Milojko "Mickey" Spajić (; born 24 September 1987) is a Montenegrin politician, financial engineer and the Minister of Finance and Social Welfare in the Government of Montenegro and the cabinet of Zdravko Krivokapić.

Biography

Early life and education
Spajić was born in 1988 to a Serb family in Pljevlja, which was then part of the Socialist Federal Republic of Yugoslavia. He graduated from Pljevlja Gymnasium as one of the best students and continued his education at the Osaka University in Japan, where he studied ecometrics in Japanese as a scholarship holder of the Government of Japan. As part of the exchange, he also studied at the Tsinghua University. He obtained his master's degree, also as a scholarship holder, in France at the HEC Paris business school, which according to some research is the number one school in Europe.

In addition to his mother tongue Serbian, he also speaks 5 world languages.

After school, he worked in the United States on Wall Street, in Paris and Tokyo. Before coming back to Montenegro to make his knowledge available to the state during the summer of 2020, he also worked for Goldman Sachs, a global banking group dealing with investment banking, securities trading and other financial services, primarily with institutional clients. He has also been a partner of the Venture Capital Fund in Singapore for the past four years.

* [SOURCE MATERIAL]

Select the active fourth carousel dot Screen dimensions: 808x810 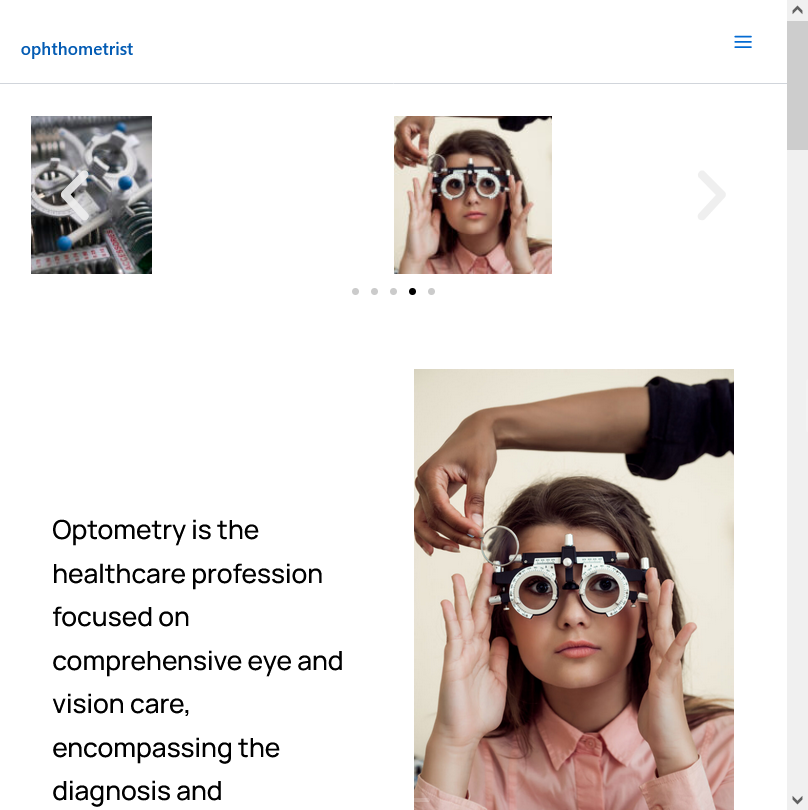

* [BRIEF]
Continue the biography of Milojko Spajić from the point where it stops. The material has no connection to the biography of Milojko Spajić.

* [WRITTEN REPLY]
Political career
Spajić is a non-partisan person and during the parliamentary elections in 2020, he was a member of Zdravko Krivokapić's expert team. Spajic stated that there were several reasons for his return to Montenegro, but that the main one was the adoption of the disputed Law on Freedom of Religion and that the law shows how many problems have accumulated in the Montenegrin system. He added that until the situation improves, he will not "move" from Montenegro and that no investor will believe in a state where an institution such as the Serbian Orthodox Church, which has existed for eight centuries and is trusted by most Montenegrin citizens is getting its property seized by the government. During the religious crisis, he participated in lobbying in the United States for interests of the Serbian Orthodox Church and the Serbs of Montenegro.

Spajic was nominated for Minister of Finance and Social Welfare on 5 November 2020. Following a parliamentary crisis, Prime Minister Krivokapić announced that he had submitted an initiative to the Parliament of Montenegro to remove Deputy Prime Minister Dritan Abazović and proposed that Spajić replaces him as the deputy prime minister.

External links 
 U ZIZI – Zdravko Krivokapić and Milojko Spajić (in Serbian)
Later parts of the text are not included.